Rows from a dataset
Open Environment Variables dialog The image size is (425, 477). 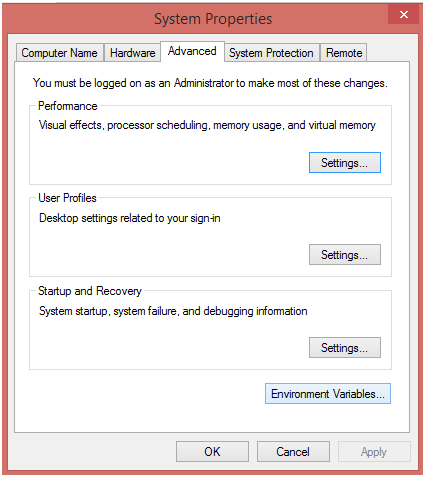tap(328, 394)
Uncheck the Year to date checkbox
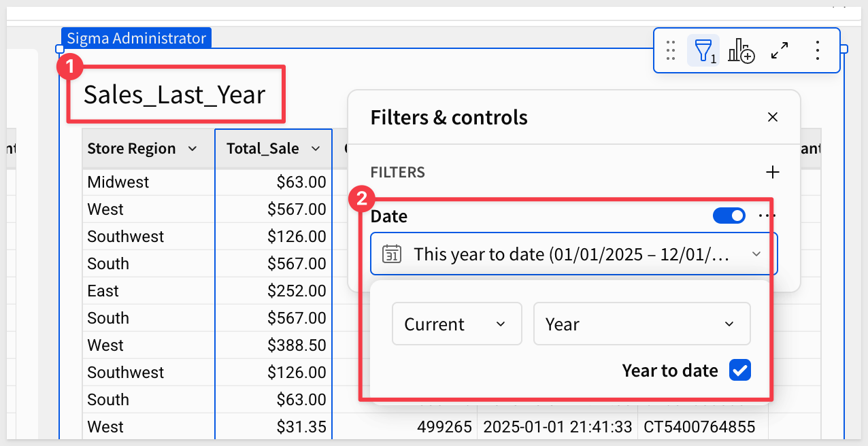This screenshot has height=446, width=868. coord(739,371)
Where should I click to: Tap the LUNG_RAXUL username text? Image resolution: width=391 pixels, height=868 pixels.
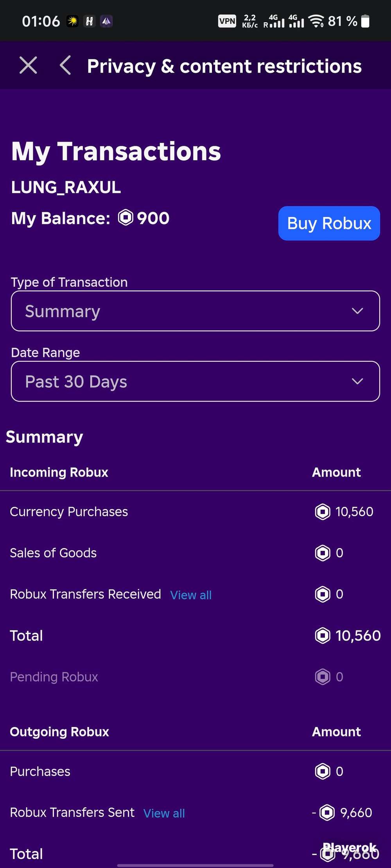66,187
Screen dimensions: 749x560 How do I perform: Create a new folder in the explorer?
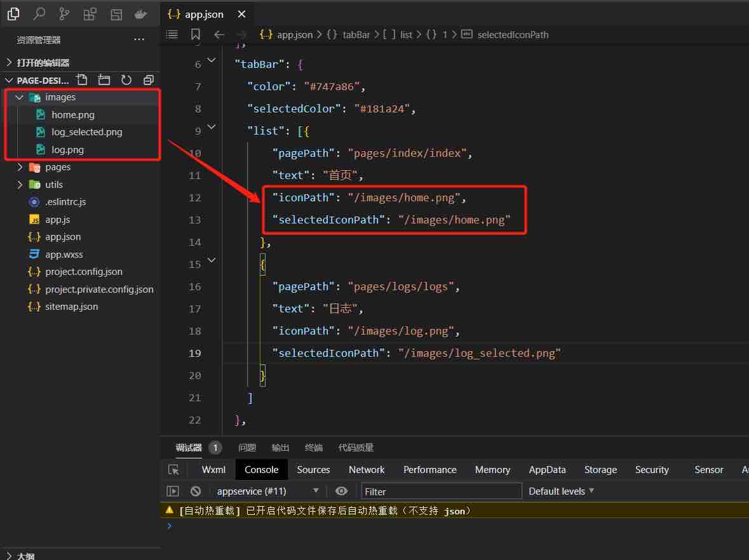click(104, 80)
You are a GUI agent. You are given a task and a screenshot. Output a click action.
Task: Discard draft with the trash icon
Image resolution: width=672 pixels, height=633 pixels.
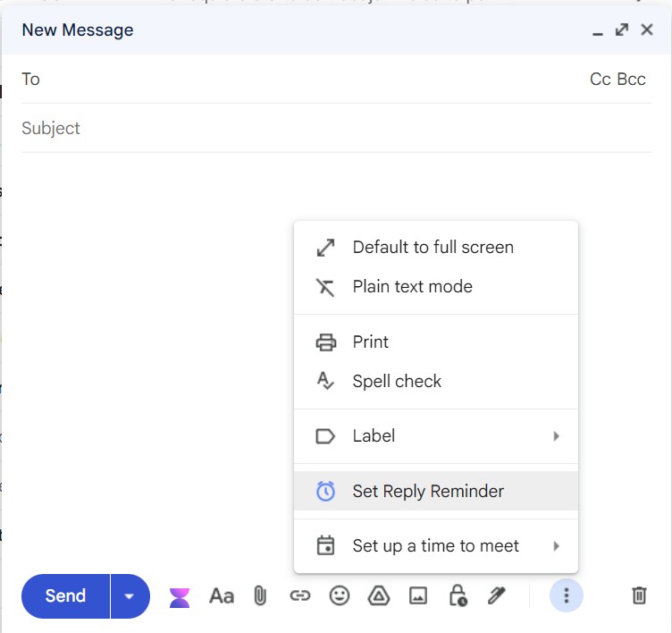[639, 595]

GOAL OF THE EXERCISE ▸
Copy out the rows from the line containing "Where should I" through the end of the rows, reproducing every line unchanged but leaving out the pictures.

FINISHED TASK ▸
Where should I click to: Tap the LUNG_RAXUL username text? Image resolution: width=391 pixels, height=868 pixels.
66,187
Screen dimensions: 749x560 How do I perform: Create a new folder in the explorer?
click(104, 80)
You are a GUI agent. You are given a task and a screenshot. Output a click action.
Task: Discard draft with the trash icon
Image resolution: width=672 pixels, height=633 pixels.
[639, 595]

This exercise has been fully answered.